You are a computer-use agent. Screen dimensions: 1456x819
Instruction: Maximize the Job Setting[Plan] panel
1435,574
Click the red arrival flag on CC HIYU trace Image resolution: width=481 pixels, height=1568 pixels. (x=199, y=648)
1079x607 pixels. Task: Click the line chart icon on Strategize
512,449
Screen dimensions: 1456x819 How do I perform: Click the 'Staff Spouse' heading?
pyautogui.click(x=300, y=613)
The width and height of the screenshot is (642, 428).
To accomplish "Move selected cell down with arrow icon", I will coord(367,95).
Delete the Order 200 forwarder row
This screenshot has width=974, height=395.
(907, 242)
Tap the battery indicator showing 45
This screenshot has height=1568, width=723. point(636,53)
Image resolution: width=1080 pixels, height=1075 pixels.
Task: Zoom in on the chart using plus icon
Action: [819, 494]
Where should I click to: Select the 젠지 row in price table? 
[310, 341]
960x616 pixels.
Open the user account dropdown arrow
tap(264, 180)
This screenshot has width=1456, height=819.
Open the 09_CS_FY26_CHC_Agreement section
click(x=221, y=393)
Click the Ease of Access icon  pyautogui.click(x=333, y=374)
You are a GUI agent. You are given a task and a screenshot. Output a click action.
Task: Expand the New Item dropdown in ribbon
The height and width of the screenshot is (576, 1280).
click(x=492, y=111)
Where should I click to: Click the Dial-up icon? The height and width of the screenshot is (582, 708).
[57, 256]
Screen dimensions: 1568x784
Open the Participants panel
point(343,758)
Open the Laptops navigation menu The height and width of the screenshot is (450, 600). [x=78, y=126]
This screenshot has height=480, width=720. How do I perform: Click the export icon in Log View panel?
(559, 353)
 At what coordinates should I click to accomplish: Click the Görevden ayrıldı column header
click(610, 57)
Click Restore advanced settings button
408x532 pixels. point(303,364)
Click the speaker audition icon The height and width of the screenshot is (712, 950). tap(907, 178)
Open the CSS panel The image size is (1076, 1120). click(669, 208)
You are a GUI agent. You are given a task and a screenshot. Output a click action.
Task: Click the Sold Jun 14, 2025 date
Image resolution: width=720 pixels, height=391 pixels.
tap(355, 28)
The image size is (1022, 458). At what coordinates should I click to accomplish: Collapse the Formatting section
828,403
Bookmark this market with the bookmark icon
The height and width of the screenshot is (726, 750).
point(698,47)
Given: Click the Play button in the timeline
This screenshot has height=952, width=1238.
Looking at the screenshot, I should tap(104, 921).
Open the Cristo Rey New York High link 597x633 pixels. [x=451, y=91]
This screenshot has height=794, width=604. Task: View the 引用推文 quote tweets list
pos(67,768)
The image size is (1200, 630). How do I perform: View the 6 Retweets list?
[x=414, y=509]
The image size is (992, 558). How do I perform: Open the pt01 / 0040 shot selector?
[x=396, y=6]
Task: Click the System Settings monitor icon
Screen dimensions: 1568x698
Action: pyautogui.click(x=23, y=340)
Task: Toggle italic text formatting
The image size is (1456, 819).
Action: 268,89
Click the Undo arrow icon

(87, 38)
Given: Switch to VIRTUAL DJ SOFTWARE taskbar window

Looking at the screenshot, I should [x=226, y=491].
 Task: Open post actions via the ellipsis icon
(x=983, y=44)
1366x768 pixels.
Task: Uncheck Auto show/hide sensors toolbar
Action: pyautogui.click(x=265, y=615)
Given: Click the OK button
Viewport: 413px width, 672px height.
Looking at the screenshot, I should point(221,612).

+ + + +

== Instructions to follow ==
Copy out the lines from the one containing "Open the Cristo" through the one containing "Looking at the screenshot, I should [x=226, y=491].", with no changes.

== Final answer ==
Open the Cristo Rey New York High link 597x633 pixels. [x=451, y=91]
This screenshot has height=794, width=604. Task: View the 引用推文 quote tweets list
pos(67,768)
The image size is (1200, 630). How do I perform: View the 6 Retweets list?
[x=414, y=509]
The image size is (992, 558). How do I perform: Open the pt01 / 0040 shot selector?
[x=396, y=6]
Task: Click the System Settings monitor icon
Screen dimensions: 1568x698
Action: pyautogui.click(x=23, y=340)
Task: Toggle italic text formatting
The image size is (1456, 819).
Action: 268,89
Click the Undo arrow icon

(87, 38)
Given: Switch to VIRTUAL DJ SOFTWARE taskbar window

Looking at the screenshot, I should [x=226, y=491].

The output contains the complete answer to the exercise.